In realtà si fa riferimento ad un "dovere di collaborazione" ideato dalla giurisprudenza, trascurando che l'articolo 23 della Costituzione vieta ogni prestazione che non sia preventivamente stabilita dalla legge.

La possibilità di richiedere il dissequestro dovrebbe rappresentare una scelta processuale dell'indagato, il quale, per sua precisa strategia difensiva, potrebbe avere interesse a conservare l'immobile.

Dunque, l’ingiunzione prescrive un obbligo di facere inesigibile, poiché rivolto alla demolizione di un immobile che è stato sottratto alla disponibilità del destinatario del comando (il quale, se eseguisse l’ordinanza, commetterebbe il reato di cui all’art. 334 c.p.[2]).

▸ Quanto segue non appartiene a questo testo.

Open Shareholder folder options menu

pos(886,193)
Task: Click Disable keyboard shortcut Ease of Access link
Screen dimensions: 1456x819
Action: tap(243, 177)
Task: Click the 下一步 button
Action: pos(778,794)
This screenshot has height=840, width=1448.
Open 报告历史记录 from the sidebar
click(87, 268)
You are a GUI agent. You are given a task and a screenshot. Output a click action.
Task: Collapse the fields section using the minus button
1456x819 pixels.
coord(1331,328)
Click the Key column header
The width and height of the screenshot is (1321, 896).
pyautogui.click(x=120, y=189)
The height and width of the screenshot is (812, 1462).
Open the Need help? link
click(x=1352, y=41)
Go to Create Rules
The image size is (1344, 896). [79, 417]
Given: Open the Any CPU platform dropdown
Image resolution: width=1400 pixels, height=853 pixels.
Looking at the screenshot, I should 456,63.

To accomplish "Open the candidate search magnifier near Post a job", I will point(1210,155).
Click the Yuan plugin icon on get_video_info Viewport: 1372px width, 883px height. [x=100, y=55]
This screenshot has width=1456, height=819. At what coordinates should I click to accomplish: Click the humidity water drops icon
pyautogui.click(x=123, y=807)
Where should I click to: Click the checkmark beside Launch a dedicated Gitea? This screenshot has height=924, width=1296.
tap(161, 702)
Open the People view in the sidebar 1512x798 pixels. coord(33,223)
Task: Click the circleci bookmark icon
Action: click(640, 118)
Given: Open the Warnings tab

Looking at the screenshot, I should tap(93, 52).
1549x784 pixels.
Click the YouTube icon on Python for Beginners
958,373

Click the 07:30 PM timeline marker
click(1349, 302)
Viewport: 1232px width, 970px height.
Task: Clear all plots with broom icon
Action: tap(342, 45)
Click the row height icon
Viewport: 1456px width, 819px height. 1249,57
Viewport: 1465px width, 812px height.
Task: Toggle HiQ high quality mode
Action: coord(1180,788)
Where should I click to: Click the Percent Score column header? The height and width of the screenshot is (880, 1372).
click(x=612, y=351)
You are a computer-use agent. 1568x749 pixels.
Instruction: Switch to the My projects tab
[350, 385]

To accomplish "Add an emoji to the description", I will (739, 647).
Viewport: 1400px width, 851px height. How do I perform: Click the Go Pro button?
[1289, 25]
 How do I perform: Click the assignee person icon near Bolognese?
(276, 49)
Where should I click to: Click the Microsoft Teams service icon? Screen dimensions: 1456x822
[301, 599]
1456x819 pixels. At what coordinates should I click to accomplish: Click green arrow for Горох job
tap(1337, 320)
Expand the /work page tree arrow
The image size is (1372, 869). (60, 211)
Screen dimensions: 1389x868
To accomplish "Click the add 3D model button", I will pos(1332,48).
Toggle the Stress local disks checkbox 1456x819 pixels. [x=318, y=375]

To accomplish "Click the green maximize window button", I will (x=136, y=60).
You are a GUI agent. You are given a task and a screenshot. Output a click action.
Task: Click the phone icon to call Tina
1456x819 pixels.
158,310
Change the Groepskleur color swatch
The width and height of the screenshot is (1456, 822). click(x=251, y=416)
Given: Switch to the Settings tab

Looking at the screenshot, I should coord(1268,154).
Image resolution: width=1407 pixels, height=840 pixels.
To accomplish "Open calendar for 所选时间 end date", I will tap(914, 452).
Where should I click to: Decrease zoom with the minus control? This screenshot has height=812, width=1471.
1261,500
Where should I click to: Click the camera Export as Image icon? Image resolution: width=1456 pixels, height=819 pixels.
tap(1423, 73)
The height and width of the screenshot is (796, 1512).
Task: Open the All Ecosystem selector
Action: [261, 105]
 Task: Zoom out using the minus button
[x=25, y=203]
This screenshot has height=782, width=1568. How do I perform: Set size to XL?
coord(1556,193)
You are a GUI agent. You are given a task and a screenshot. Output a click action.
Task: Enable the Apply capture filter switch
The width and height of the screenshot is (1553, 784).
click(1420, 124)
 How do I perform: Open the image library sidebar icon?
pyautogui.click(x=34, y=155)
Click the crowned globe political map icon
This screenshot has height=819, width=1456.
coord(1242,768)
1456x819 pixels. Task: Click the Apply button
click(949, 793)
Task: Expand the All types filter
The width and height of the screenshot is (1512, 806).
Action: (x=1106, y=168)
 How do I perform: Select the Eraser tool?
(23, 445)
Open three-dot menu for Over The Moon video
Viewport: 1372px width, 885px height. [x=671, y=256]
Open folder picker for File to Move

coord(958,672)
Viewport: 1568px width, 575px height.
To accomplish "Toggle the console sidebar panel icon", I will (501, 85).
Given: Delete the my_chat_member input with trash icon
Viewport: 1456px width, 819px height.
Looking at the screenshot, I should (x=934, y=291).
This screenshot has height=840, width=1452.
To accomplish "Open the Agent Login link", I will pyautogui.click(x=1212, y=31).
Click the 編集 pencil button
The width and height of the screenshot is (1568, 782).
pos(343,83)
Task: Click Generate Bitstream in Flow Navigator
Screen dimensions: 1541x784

Inoltre, si aggiunga che, le misure contemplate dall’art. 31, commi 3 e 4-bis, del d.P.R. n.380 del 2001, hanno carattere sanzionatorio. Affinché possano essere validamente applicate necessitano della colpa del destinatario dell’ingiunzione rimasta ineseguita, in ossequio ai canoni generali ai quali deve obbedire ogni ipotesi di responsabilità.

Sennonché, nei casi come quello in esame, non è possibile individuare  alcun profilo di rimproverabilità nella condotta inerte del destinatario dell’ordine, poiché si trova nell’impossibilità di eseguire il comando in presenza di un altro provvedimento giudiziario, che gli ha sottratto la disponibilità giuridica e fattuale del bene.

Ebbene, l’irrogazione di una sanzione per una condotta che non può in alcun modo essere soggettivamente ascritta alla colpa del soggetto colpito dalla sanzione stessa, non può che essere giudicata illegittima per il difetto del necessario elemento psicologico della violazione.

In conclusione, è invalido e, comunque, inefficace, l'ordine di demolizione, e i conseguenti provvedimenti sanzionatori, di un immobile abusivo colpito da sequestro penale.

 

Note e riferimenti bibliografici

[1]“È nullo il provvedimento amministrativo che manca degli elementi essenziali, che è viziato da difetto assoluto di attribuzione, che è stato adottato in violazione o elusione del giudicato, nonché negli altri casi espressamente previsti dalla legge”.
[2]“Chiunque sottrae, sopprime, distrugge, disperde o deteriora una cosa sottoposta a sequestro disposto nel corso di un procedimento penale o dall'autorità amministrativa e affidata alla sua custodia, al solo scopo di favorire il proprietario di essa, è punito con la reclusione da sei mesi a tre anni e con la multa da cinquantuno euro a cinquecentosedici  euro.Si applicano la reclusione da tre mesi a due anni e la multa da trenta euro a trecentonove euro, se la sottrazione, la soppressione, la distruzione, la dispersione o il deterioramento sono commessi dal proprietario della cosa, affidata alla sua custodia. La pena è della reclusione da un mese ad un anno e della multa fino a trecentonove euro, se il fatto è commesso dal proprietario della cosa medesima non affidata alla sua custodia”.